In South Africa, we need to look to the National Development Plan (NDP) to provide a possible key to unlocking our own resilient dynamism. By eliminating poverty and reducing inequality by 2030 through uniting all South Africans, the NDP has the power to positively unleash the combined energies of its citizens to grow an inclusive economy, build capabilities, enhance the capability of the state and leaders and work together to solve the complex problems that we are facing today and in the future.

This notion was reinforced by President Jacob Zuma when he delivered the ANC’s annual statement on January 8 on behalf of the national executive committee (NEC). He said decisive action was required to thoroughly and urgently transform the economic patterns of the present, in order to realise “our vision for the future”.

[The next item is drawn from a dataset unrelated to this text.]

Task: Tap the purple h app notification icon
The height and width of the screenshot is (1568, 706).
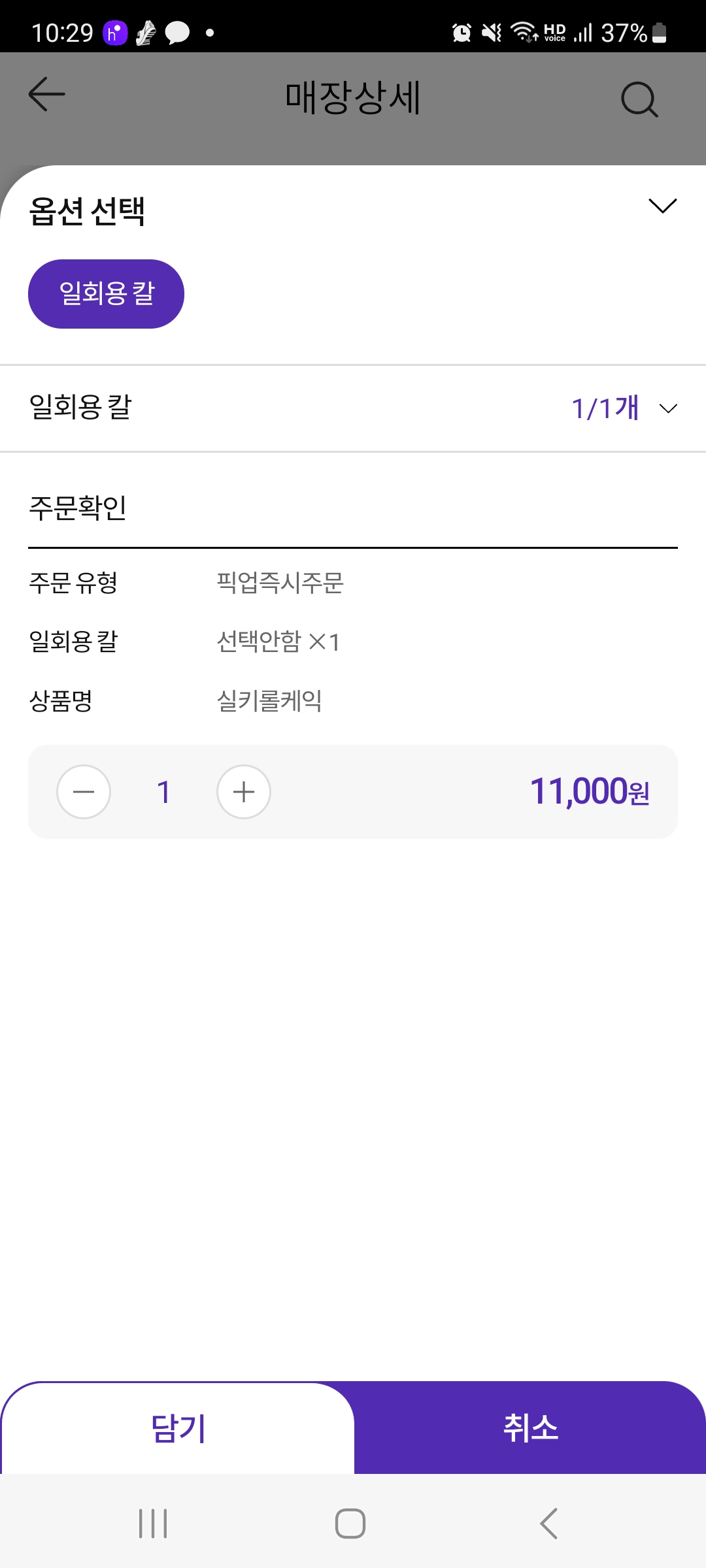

He urged all South Africans to unite behind the NDP, which sets out various measures to tackle unemployment, poverty and inequality. He said the government was already implementing some of the key programmes of the NDP, such as the New Growth Path and the Infrastructure Development Plan.

“The infrastructure development plan has introduced the national and central coordination of the building of dams, roads, bridges, power stations, schools, hospitals, two new universities and other infrastructure that will change the landscape of our country and the lives of our people.”

He also said the government would accelerate the implementation of all 18 strategic infrastructure projects, especially those directed at the 23 poorest districts in the country, ensuring the provision of water, electricity and sanitation, changing the lives of approximately 19 million people. He added that the private sector should view the infrastructure programme as an opportunity to partner with the government for sustainable development and job creation.

Some of the critical milestones of the NDP to be achieved by 2030 include the elimination of poverty, the reduction of income inequality in the country, the increase in employment for citizens, the raising of per capita income and the increasing of the share of national income of the bottom 40 percent in the country.

To achieve these ambitious goals, the NDP will look to implement a number of critical actions. Firstly, it will develop a social compact to reduce poverty and inequality, and raise employment and investment. Secondly, a strategy will be developed to address poverty and its affects by broadening access to employment, strengthening social wages, improving public transport and raising rural incomes. Thirdly, steps will be taken by the state to professionalise the public service, strengthen accountability, improve co-ordination and prosecute corruption. Next, a move will be made to boost private investment in labour-intensive areas, competitiveness and exports, with adjustments to lower the risk of hiring younger workers.

Around the globe, nations that are effectively creating resilient dynamic environments capable of weathering economic storms, recognise the need to build a solid future for their young people.

South Africa has an urbanising, youthful population and this presents an opportunity to boost economic growth, increase employment and reduce poverty. Acknowledging that it is often young people that suffer the consequences of global and local economic shocks and, as a result, battle unemployment and lack of access to opportunities, the NDP has used a “youth lens” to ensure their concerns and challenges have been taken into account.

The African continent is rising, and the benefits to South Africa as a lead player on the continent could be similar to those seen so dramatically in other Brics countries such as India and China. No country plays a bigger role than South Africa in shaping the continent’s economic future. Accounting for a quarter of Africa’s gross domestic product, it is the dominant market on the continent and serves as the gateway to a dozen neighbouring nations. And for all the problems that still exist, a recent survey found investors in Africa are overwhelmingly positive.

It is time to recognise the emergence of the new Africa and to position South Africa at the forefront as a country that recognises the value and power of resilient dynamism to move ahead of the pack.